PASSAGE GIVEN →
Violet Ellie Lee with her little library located in the Eastdale Community: 📍3506 Hoyt St Chattanooga,TN 37411
There’s a little library sitting outside a grandmother’s home in Chattanooga filled with children’s books, notebooks, crayons, school supplies, and stories waiting to be passed from one set of hands to another.
At first glance, it might seem small.
But the girl behind it has much bigger ideas about what community can look like.
Violet Ellie Lee is preparing to enter 5th grade at The Bright School this fall, but speaking with her, it quickly becomes clear she already thinks deeply about service, access, and what people owe one another.
For Violet, all of it started with reading.
She first fell in love with books while attending Montessori school, beginning with short stories and children’s books before moving into chapter books by age five. Before long, she was asking her mother to bring home even more books, and her passion for reading only continued growing from there.
Reading expanded her vocabulary and strengthened her performance in school, but it also helped her better understand things at home and the world around her.
Then she noticed something she couldn’t stop thinking about.
Whenever Violet visited her grandmother’s house, she would often go over to play with a friend nearby. Over time, she began noticing that her friend didn’t have many books at home. Neither did the friend’s older sister, who struggled with reading herself.

WHAT THE TASK ASKS → Repeat the article about the little library word for word, beginning at the words "But the girl" and stopping after "world around her.".

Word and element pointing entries
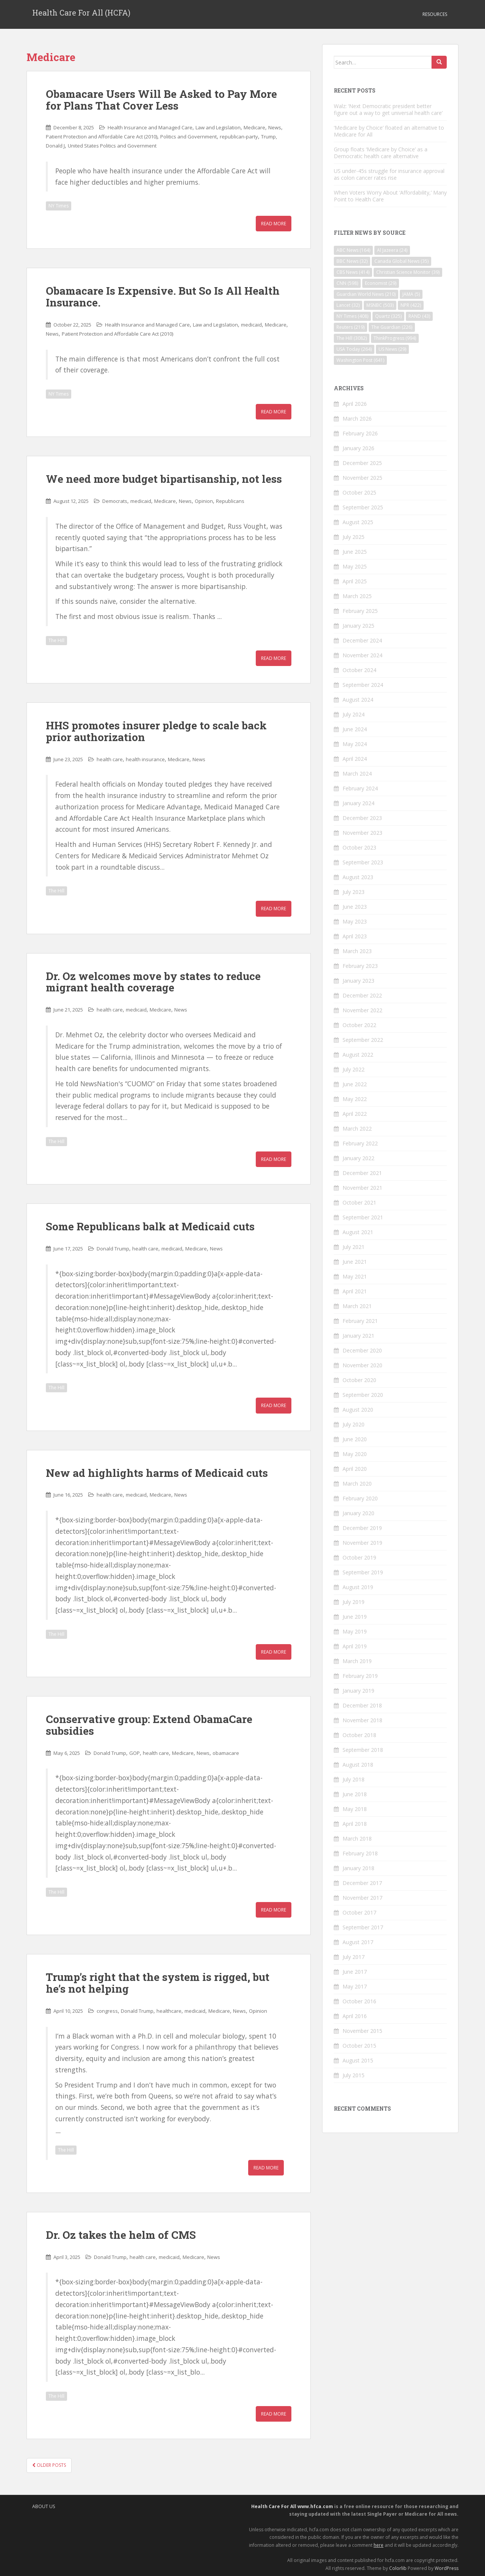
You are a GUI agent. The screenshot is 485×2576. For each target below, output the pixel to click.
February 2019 (360, 1675)
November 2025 (362, 477)
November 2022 (362, 1010)
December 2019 (362, 1527)
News (274, 127)
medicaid (251, 324)
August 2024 (358, 699)
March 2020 (357, 1483)
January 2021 (358, 1335)
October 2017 (359, 1912)
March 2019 (357, 1661)
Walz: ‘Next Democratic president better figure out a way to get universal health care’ (388, 109)
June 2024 (355, 729)
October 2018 (359, 1735)
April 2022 (355, 1113)
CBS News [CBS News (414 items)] (352, 272)
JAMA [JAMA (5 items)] (411, 294)
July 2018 (354, 1779)
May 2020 (355, 1454)
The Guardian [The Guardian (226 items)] (391, 327)
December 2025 (362, 463)
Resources (434, 14)
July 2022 (354, 1069)
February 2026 (360, 433)
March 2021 (357, 1306)
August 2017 (358, 1942)
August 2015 (358, 2060)
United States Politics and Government (112, 145)
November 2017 (362, 1897)
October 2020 (359, 1380)
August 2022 (358, 1054)
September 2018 (363, 1749)
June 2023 (355, 906)
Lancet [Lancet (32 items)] (348, 305)
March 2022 (357, 1128)
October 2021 (359, 1202)
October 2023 (359, 847)
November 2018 (362, 1720)
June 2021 (355, 1261)
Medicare (254, 127)
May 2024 (355, 744)
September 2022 (363, 1039)
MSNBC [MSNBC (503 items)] (380, 305)
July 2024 (354, 714)
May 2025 (355, 566)
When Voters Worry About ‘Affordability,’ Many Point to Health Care (390, 196)
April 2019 (355, 1646)
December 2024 (362, 640)
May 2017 (355, 1986)
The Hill (56, 640)
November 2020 (362, 1365)
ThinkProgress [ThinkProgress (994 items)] (395, 338)
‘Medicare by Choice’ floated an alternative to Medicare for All (389, 131)
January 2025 (358, 625)
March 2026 (357, 418)
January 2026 (358, 448)
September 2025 (363, 507)
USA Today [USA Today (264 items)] (354, 349)
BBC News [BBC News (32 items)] (352, 261)
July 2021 (354, 1246)
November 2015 (362, 2030)
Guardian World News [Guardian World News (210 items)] (366, 294)
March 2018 (357, 1838)
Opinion (204, 501)
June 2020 (355, 1439)
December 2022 (362, 995)
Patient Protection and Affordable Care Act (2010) (101, 136)
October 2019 (359, 1557)
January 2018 (358, 1868)
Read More (273, 223)
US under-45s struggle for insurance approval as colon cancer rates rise (389, 174)
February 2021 (360, 1320)
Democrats (114, 501)
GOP (134, 1753)
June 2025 (355, 551)
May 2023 (355, 921)
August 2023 (358, 877)
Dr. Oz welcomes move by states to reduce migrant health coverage (153, 982)
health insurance (145, 759)
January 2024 (358, 803)
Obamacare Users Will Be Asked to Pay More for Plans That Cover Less (161, 100)
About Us (43, 2506)
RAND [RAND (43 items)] (419, 316)
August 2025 (358, 522)
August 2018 (358, 1764)
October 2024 (359, 670)
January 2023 (358, 980)
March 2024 (357, 773)
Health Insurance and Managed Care (150, 127)
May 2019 (355, 1631)
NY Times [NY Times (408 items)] (352, 316)
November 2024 (362, 655)
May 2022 (355, 1099)
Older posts (49, 2465)
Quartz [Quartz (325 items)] (388, 316)
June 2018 (355, 1794)
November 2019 (362, 1542)
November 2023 (362, 832)
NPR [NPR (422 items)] (411, 305)
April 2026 (355, 403)
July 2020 (354, 1424)
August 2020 (358, 1409)
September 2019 (363, 1572)
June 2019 (355, 1616)
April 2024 (355, 758)
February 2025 (360, 610)
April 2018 (355, 1823)
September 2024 (363, 684)
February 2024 (360, 788)
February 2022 (360, 1143)
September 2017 (363, 1927)
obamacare (226, 1753)
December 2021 (362, 1172)
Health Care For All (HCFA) (81, 14)
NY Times (58, 206)
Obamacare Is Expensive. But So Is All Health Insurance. (163, 296)
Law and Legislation (218, 127)
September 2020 (363, 1394)
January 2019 (358, 1690)
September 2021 (363, 1217)
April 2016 (355, 2016)
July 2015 (354, 2075)
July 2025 (354, 536)
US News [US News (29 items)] (392, 349)
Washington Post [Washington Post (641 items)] (360, 360)
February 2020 (360, 1498)
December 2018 (362, 1705)
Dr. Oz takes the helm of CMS (121, 2235)
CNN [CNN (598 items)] (347, 283)
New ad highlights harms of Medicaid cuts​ (157, 1473)
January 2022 (358, 1158)
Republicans (230, 501)
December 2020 (362, 1350)
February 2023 (360, 965)
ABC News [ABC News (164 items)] (353, 250)
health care (110, 759)
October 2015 (359, 2045)
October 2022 (359, 1025)
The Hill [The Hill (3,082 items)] (351, 338)
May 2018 (355, 1809)
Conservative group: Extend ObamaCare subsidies (149, 1725)
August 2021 (358, 1232)
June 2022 (355, 1084)
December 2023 (362, 817)
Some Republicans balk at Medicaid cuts (150, 1226)
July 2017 (354, 1956)
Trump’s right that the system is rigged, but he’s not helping (157, 1983)
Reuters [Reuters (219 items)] (350, 327)
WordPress (446, 2568)
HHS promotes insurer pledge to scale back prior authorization (156, 731)
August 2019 (358, 1587)
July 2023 (354, 891)
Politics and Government (188, 136)
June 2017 (355, 1971)
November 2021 (362, 1187)
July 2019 (354, 1601)
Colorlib (398, 2568)
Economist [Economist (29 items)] (380, 283)
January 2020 (358, 1513)
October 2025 (359, 492)
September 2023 (363, 862)
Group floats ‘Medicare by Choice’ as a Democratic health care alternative (380, 153)
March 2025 (357, 596)
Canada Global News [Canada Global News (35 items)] (401, 261)
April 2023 (355, 936)
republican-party (239, 136)
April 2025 (355, 581)
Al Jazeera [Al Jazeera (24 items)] (392, 250)
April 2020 (355, 1468)
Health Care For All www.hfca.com (292, 2506)
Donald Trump (113, 1248)
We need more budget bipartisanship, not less (164, 479)
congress (107, 2010)
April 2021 (355, 1291)
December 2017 (362, 1882)
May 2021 (355, 1276)
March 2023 (357, 951)
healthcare (168, 2010)
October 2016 (359, 2001)
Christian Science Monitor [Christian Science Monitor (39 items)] (408, 272)
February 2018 (360, 1853)
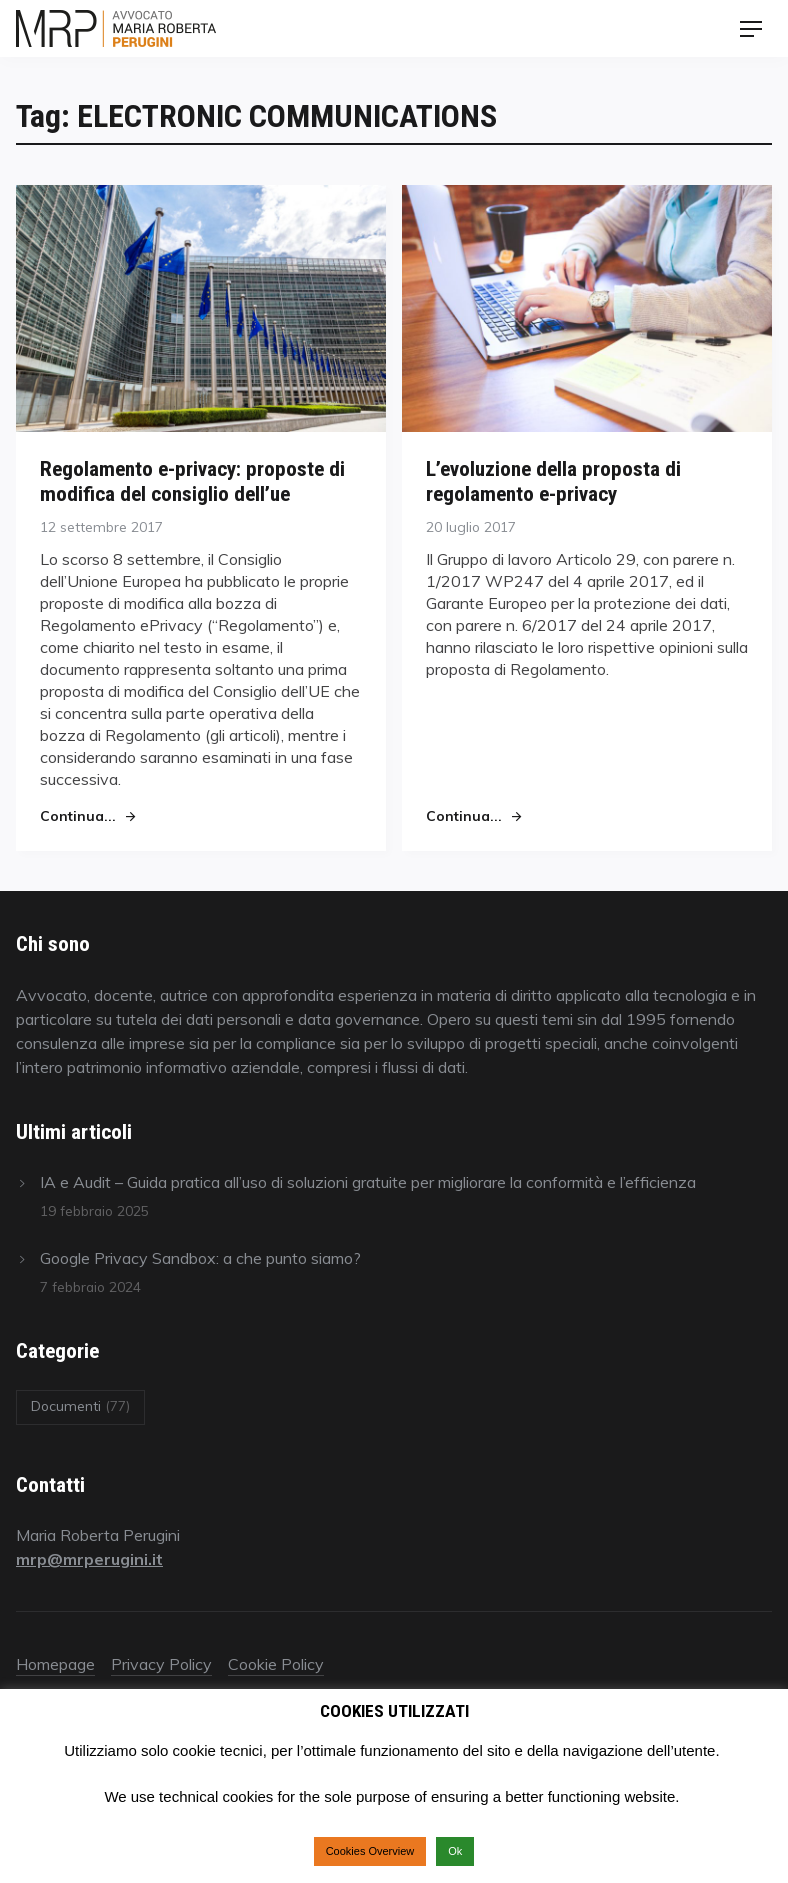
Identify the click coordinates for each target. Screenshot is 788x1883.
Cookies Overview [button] (370, 1851)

TASK ANSWER →
But the girl behind it has much bigger ideas about what community can look like.
Violet Ellie Lee is preparing to enter 5th grade at The Bright School this fall, but speaking with her, it quickly becomes clear she already thinks deeply about service, access, and what people owe one another.
For Violet, all of it started with reading.
She first fell in love with books while attending Montessori school, beginning with short stories and children’s books before moving into chapter books by age five. Before long, she was asking her mother to bring home even more books, and her passion for reading only continued growing from there.
Reading expanded her vocabulary and strengthened her performance in school, but it also helped her better understand things at home and the world around her.